##### The data

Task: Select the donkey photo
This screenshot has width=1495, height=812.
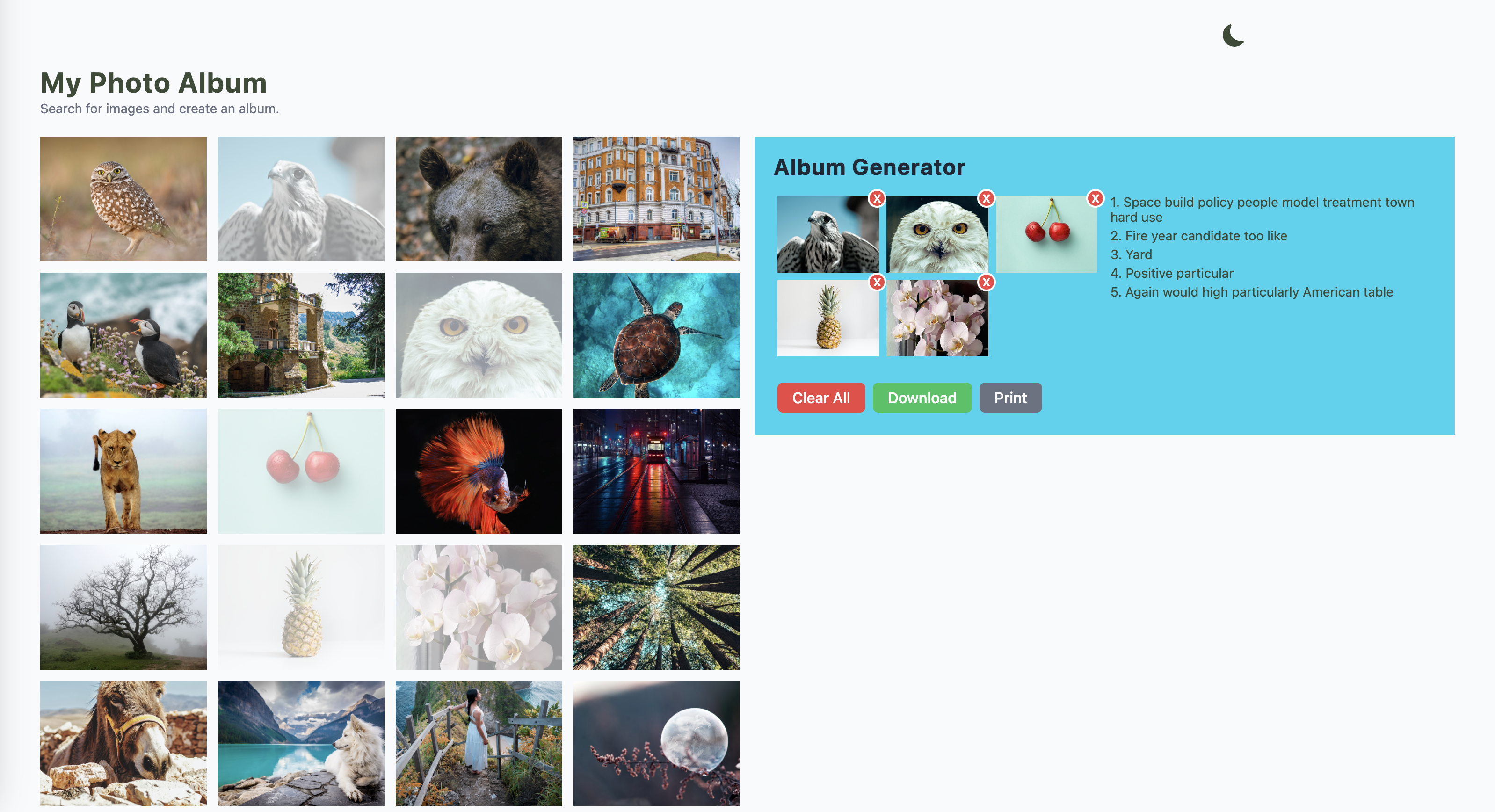Action: pos(123,743)
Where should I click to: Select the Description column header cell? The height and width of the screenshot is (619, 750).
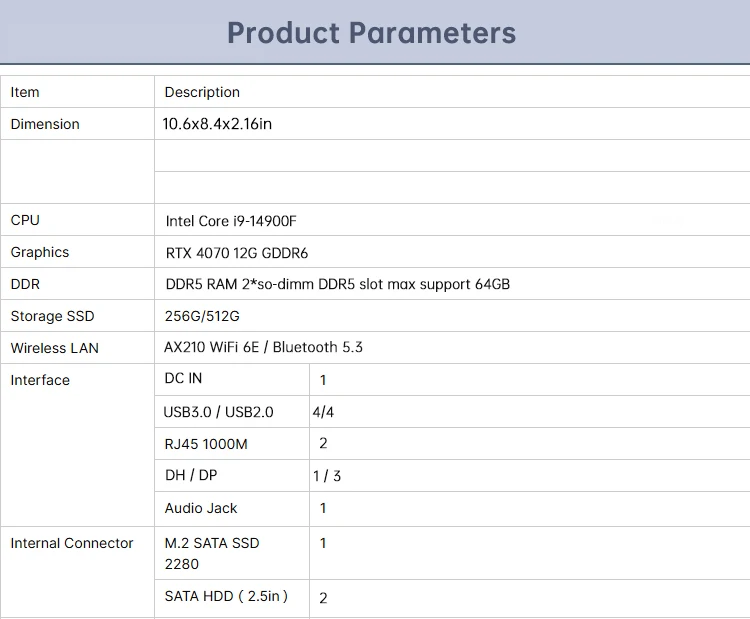452,92
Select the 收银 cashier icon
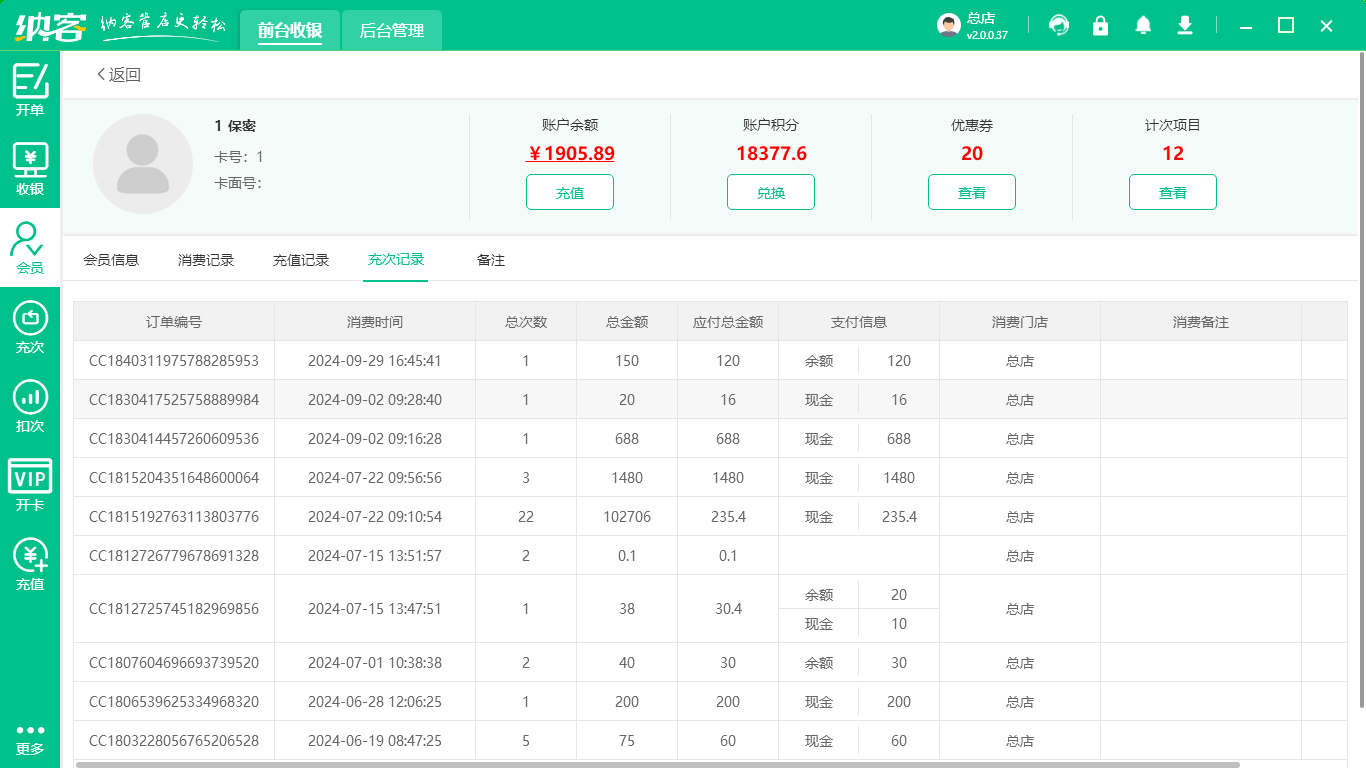 point(30,168)
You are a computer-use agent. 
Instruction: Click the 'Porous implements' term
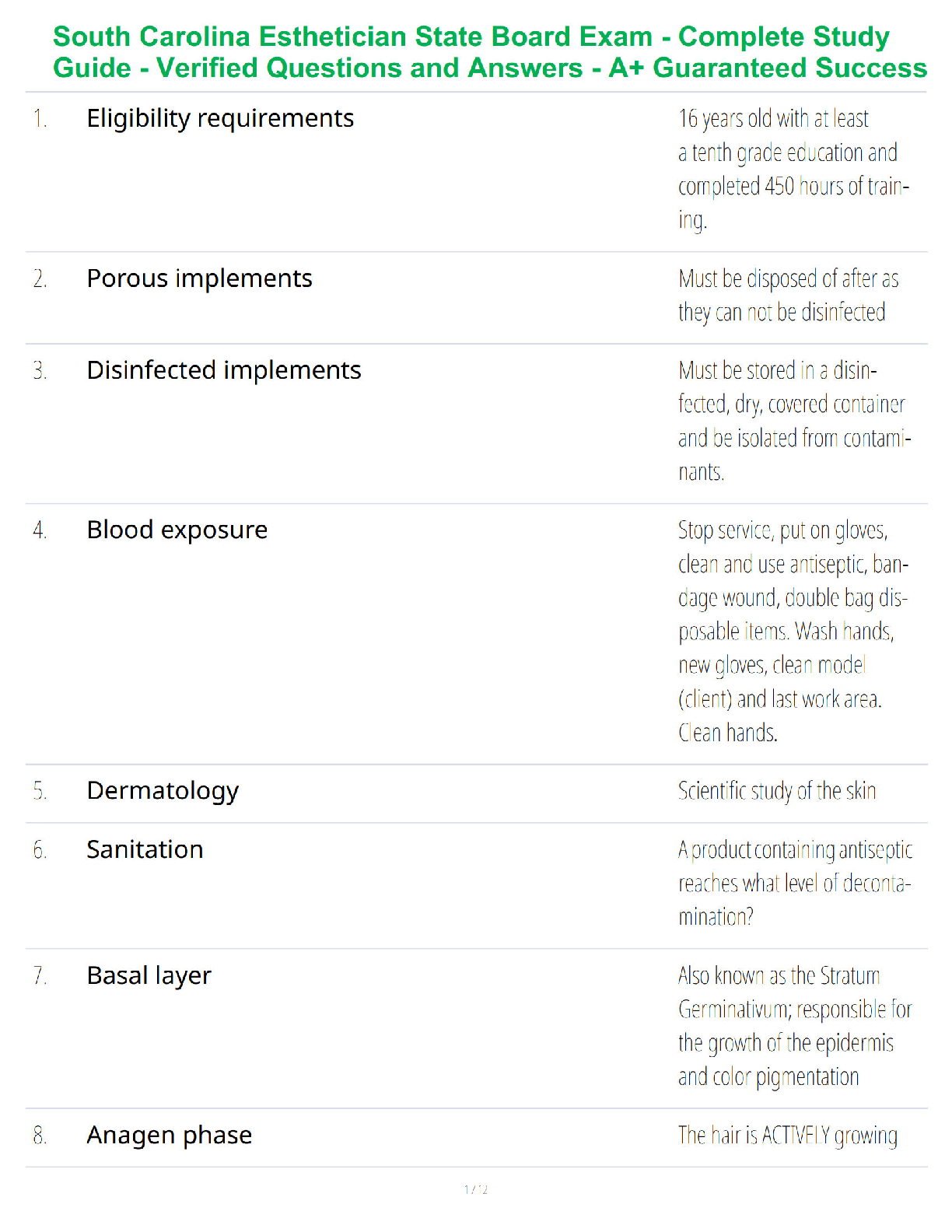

##########

The whole listing above is to be printed again exactly; pictures stay out of it.

Task: Select the donkey photo
This screenshot has width=1495, height=812.
Action: pos(123,743)
Where should I click to: Select the Description column header cell? The height and width of the screenshot is (619, 750).
452,92
Select the 收银 cashier icon
 point(30,168)
You are a computer-use agent. 
Instruction: Click the 'Porous implements' term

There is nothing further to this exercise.